Required action: Copy out each line of the data holding "resolution".

Data for this task:
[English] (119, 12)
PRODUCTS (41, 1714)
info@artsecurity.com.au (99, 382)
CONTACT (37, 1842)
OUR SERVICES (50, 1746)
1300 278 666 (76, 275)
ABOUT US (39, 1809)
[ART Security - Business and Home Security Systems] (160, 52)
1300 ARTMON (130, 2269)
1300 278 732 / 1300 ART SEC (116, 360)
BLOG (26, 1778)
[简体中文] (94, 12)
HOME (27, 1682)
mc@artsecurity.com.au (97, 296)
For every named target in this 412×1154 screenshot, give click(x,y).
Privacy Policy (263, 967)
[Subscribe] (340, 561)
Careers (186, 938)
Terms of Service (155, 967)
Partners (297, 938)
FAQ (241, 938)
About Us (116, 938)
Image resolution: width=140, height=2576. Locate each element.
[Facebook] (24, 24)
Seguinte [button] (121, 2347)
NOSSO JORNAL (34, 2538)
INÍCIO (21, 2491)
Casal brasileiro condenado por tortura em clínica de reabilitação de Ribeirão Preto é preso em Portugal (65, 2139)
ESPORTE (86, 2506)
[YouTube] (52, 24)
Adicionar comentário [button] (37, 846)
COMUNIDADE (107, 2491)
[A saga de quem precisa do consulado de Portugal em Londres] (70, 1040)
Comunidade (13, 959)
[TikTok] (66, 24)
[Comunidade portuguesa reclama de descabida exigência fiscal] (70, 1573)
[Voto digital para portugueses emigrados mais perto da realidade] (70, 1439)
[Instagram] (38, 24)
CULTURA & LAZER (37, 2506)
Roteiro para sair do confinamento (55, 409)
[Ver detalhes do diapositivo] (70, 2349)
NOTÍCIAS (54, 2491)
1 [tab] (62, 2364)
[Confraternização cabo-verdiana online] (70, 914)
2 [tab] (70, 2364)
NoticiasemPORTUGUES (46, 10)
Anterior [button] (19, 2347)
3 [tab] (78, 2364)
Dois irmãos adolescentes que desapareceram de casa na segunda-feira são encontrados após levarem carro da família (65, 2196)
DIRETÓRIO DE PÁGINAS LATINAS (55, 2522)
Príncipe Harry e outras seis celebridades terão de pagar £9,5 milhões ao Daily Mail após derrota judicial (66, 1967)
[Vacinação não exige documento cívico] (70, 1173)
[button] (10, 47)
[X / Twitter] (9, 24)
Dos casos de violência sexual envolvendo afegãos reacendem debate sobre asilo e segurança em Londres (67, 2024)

* * *

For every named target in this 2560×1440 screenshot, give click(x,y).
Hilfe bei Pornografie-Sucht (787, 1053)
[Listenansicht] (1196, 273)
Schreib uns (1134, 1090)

==

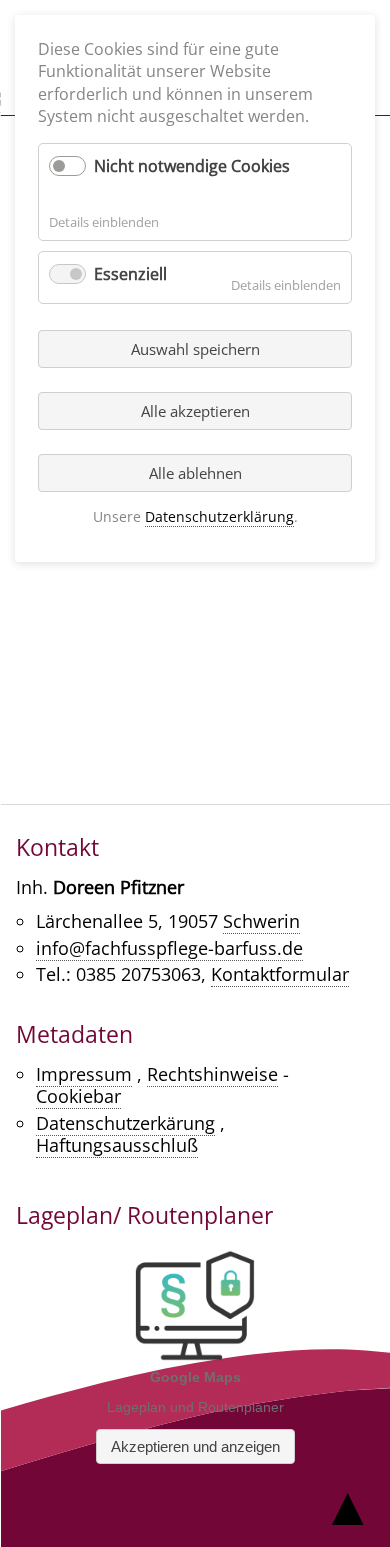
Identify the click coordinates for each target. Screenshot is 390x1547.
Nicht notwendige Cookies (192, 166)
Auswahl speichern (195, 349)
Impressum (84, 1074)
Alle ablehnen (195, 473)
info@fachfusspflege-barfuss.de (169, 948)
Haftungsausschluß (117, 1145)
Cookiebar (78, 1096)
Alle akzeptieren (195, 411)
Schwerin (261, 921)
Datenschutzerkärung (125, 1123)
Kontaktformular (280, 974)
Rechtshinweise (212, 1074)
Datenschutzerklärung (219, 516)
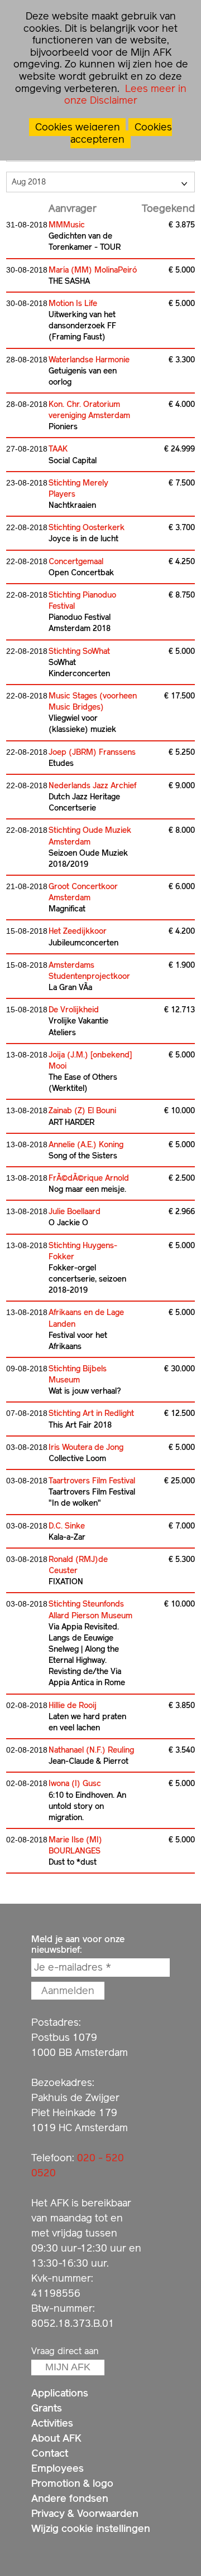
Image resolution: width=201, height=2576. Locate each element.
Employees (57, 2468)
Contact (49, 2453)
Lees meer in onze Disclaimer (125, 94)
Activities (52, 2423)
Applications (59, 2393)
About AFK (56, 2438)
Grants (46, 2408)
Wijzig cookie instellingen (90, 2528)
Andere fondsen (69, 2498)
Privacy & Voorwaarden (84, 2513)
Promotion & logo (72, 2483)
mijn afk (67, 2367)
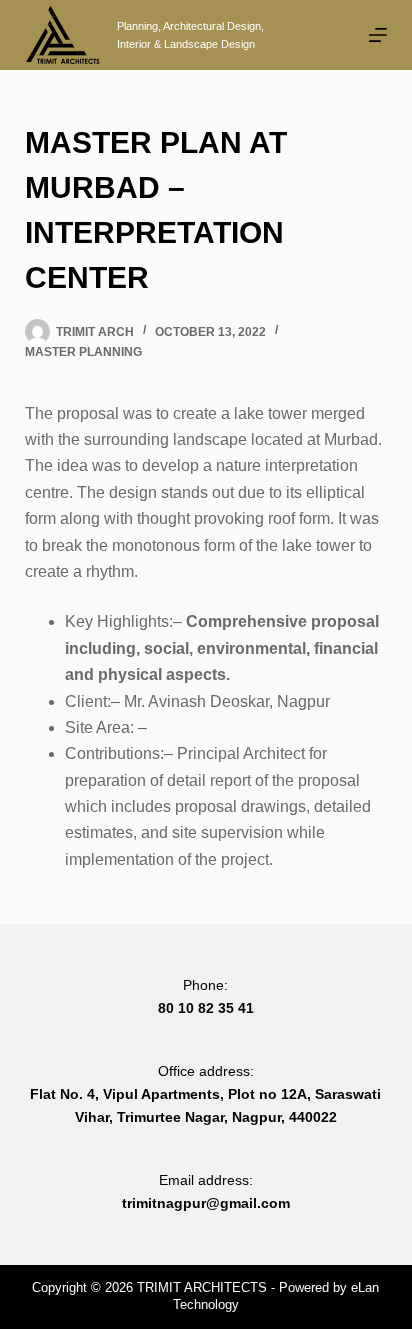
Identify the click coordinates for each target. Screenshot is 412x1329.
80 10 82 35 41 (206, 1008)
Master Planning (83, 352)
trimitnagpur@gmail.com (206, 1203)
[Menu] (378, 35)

Expected answer:
Image resolution: width=140, height=2576. Locate each element.
Image resolution: width=201, height=2576. Locate each element.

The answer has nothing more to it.